● **Problem to work on**: Could you repeat every line of the data below word for word, without changing anything?

>>>

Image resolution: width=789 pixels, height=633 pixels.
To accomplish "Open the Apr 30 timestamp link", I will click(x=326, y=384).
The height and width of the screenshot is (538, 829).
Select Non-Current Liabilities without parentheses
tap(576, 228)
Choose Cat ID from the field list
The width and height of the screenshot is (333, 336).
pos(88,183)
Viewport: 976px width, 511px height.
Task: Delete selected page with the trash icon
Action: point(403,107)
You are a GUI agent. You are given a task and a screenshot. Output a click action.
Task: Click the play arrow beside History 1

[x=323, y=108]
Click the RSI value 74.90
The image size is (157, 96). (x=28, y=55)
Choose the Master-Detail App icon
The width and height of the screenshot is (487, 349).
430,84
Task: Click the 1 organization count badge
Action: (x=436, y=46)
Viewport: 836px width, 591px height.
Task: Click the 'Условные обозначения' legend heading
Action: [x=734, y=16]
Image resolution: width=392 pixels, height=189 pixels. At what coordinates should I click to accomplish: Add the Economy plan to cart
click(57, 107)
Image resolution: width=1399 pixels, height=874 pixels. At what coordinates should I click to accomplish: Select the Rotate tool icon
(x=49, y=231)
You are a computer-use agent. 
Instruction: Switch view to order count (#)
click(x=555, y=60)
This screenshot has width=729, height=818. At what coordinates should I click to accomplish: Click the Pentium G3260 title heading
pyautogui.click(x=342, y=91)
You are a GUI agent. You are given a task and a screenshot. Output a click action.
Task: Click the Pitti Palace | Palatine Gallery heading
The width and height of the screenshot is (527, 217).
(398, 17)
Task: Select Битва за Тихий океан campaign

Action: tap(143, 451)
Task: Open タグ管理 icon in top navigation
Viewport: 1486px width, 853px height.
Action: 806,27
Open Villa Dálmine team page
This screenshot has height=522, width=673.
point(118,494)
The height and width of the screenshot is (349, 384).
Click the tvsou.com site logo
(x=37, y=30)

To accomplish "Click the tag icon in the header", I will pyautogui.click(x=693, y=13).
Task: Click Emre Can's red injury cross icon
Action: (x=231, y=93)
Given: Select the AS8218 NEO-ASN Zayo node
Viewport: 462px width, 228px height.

<<<

● **The solution**:
Image resolution: width=789 pixels, height=633 pixels.
To accomplish "Open the Apr 30 timestamp link", I will click(x=326, y=384).
The height and width of the screenshot is (538, 829).
Select Non-Current Liabilities without parentheses
tap(576, 228)
Choose Cat ID from the field list
The width and height of the screenshot is (333, 336).
pos(88,183)
Viewport: 976px width, 511px height.
Task: Delete selected page with the trash icon
Action: point(403,107)
You are a GUI agent. You are given a task and a screenshot. Output a click action.
Task: Click the play arrow beside History 1

[x=323, y=108]
Click the RSI value 74.90
The image size is (157, 96). (x=28, y=55)
Choose the Master-Detail App icon
The width and height of the screenshot is (487, 349).
430,84
Task: Click the 1 organization count badge
Action: (x=436, y=46)
Viewport: 836px width, 591px height.
Task: Click the 'Условные обозначения' legend heading
Action: [x=734, y=16]
Image resolution: width=392 pixels, height=189 pixels. At what coordinates should I click to accomplish: Add the Economy plan to cart
click(57, 107)
Image resolution: width=1399 pixels, height=874 pixels. At what coordinates should I click to accomplish: Select the Rotate tool icon
(x=49, y=231)
You are a computer-use agent. 
Instruction: Switch view to order count (#)
click(x=555, y=60)
This screenshot has width=729, height=818. At what coordinates should I click to accomplish: Click the Pentium G3260 title heading
pyautogui.click(x=342, y=91)
You are a GUI agent. You are given a task and a screenshot. Output a click action.
Task: Click the Pitti Palace | Palatine Gallery heading
The width and height of the screenshot is (527, 217).
(398, 17)
Task: Select Битва за Тихий океан campaign

Action: tap(143, 451)
Task: Open タグ管理 icon in top navigation
Viewport: 1486px width, 853px height.
Action: 806,27
Open Villa Dálmine team page
This screenshot has height=522, width=673.
point(118,494)
The height and width of the screenshot is (349, 384).
Click the tvsou.com site logo
(x=37, y=30)

To accomplish "Click the tag icon in the header", I will pyautogui.click(x=693, y=13).
Task: Click Emre Can's red injury cross icon
Action: (x=231, y=93)
Given: Select the AS8218 NEO-ASN Zayo node
Viewport: 462px width, 228px height.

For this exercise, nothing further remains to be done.